- SUPPLIED RECORDS:
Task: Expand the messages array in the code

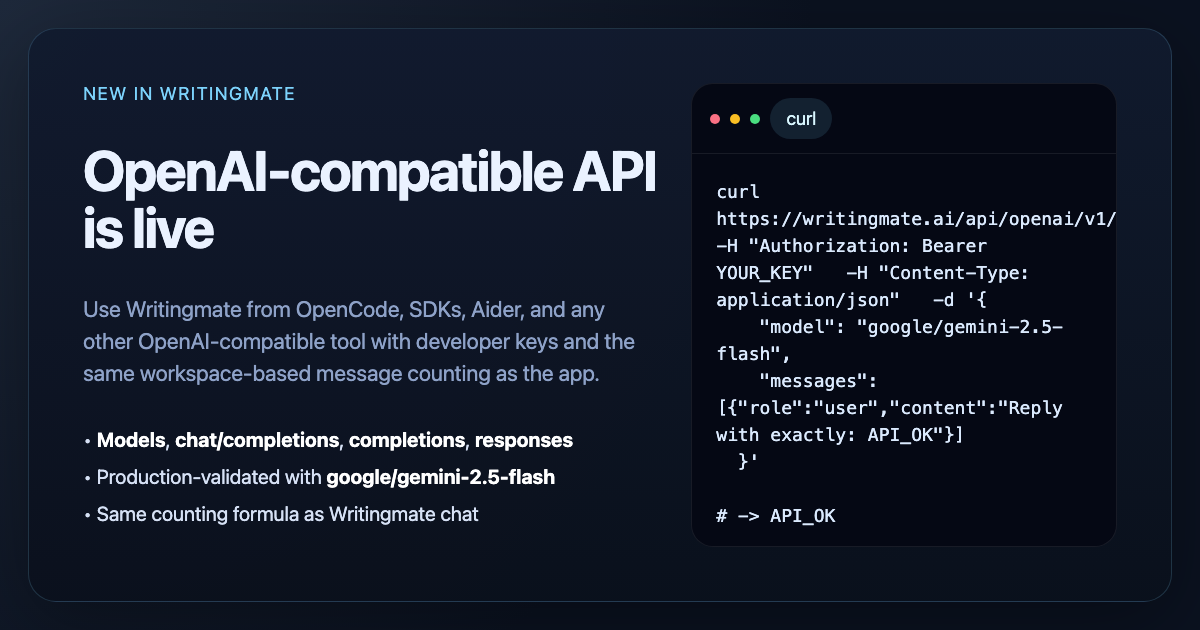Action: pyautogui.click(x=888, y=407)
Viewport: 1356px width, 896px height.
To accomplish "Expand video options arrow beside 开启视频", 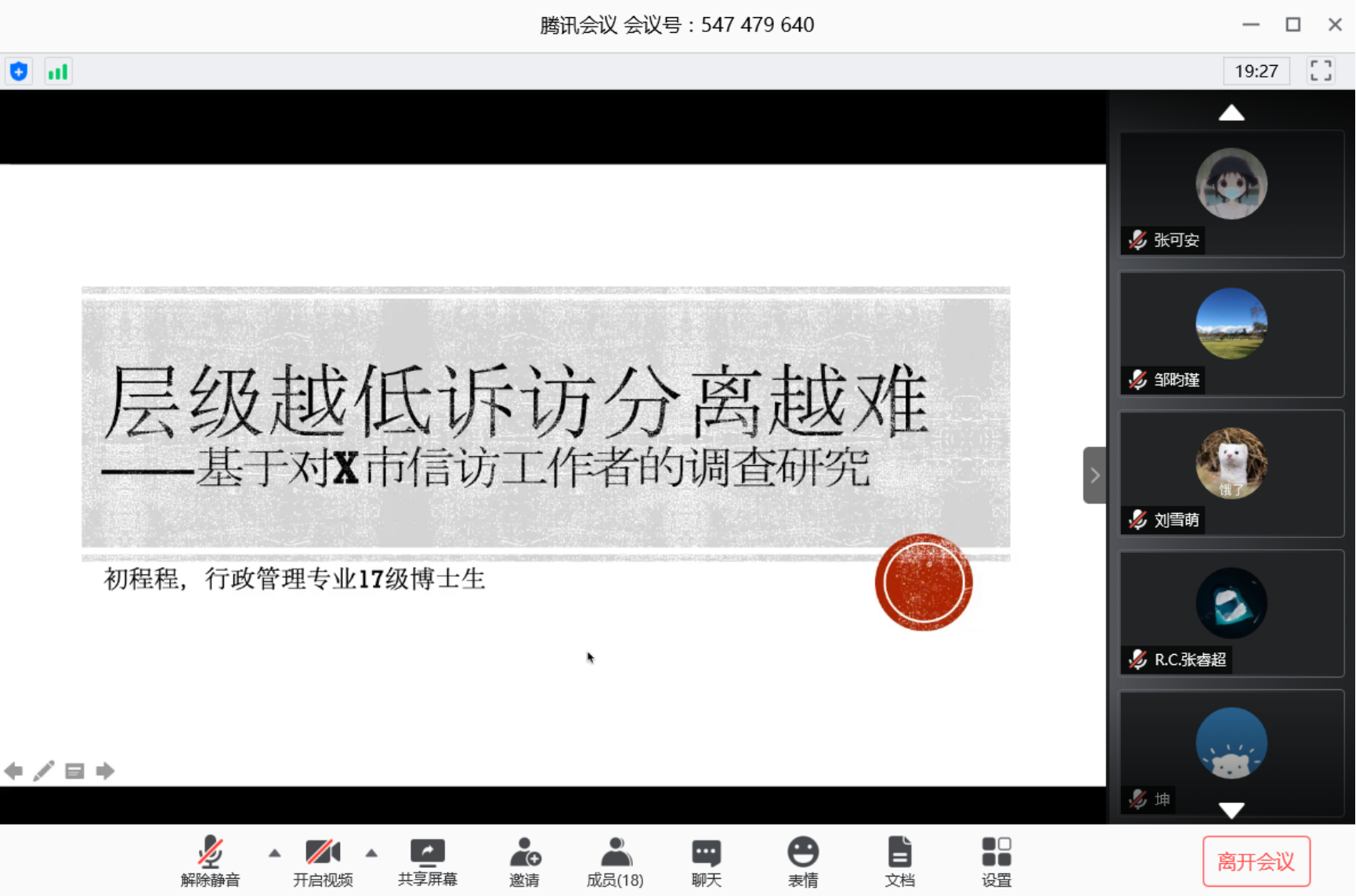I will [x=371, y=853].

...

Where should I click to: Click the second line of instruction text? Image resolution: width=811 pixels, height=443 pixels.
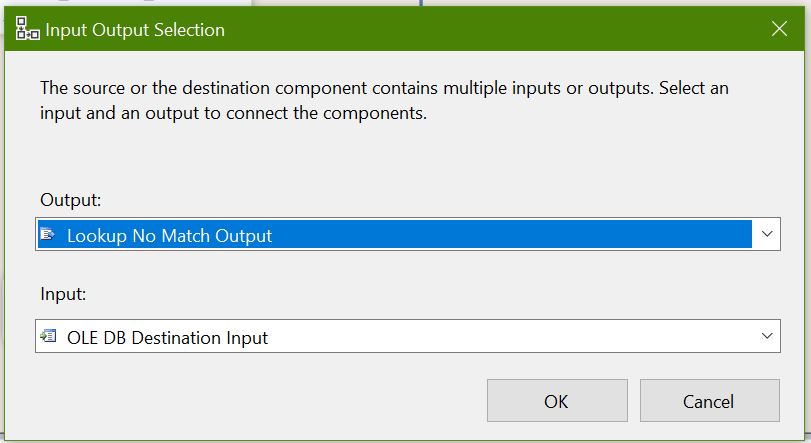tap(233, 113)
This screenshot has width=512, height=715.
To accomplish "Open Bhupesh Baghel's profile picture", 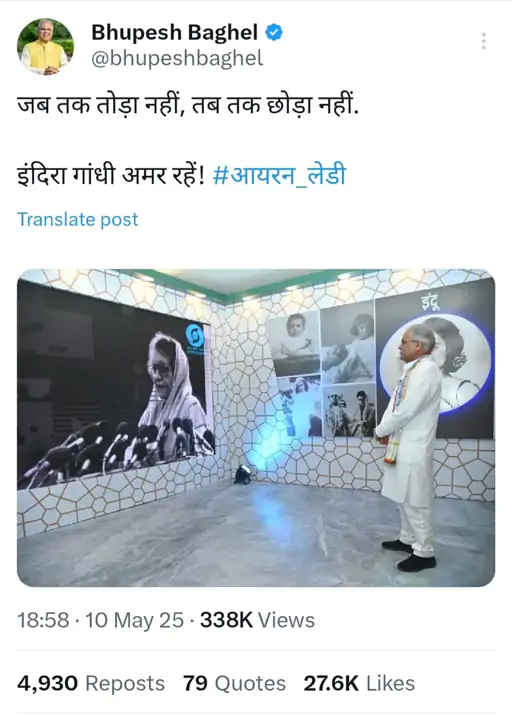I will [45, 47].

* * *

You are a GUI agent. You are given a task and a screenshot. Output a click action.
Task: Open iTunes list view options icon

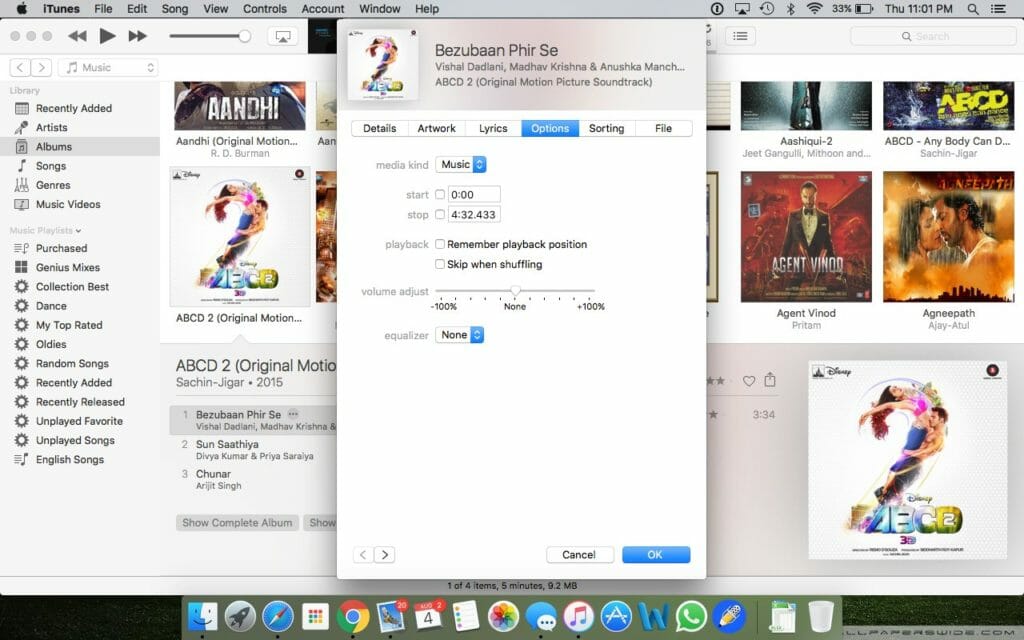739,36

- TASK PROMPT: Say only the number of lines above holding "screenshot".

- PROBLEM SOLUTION: 2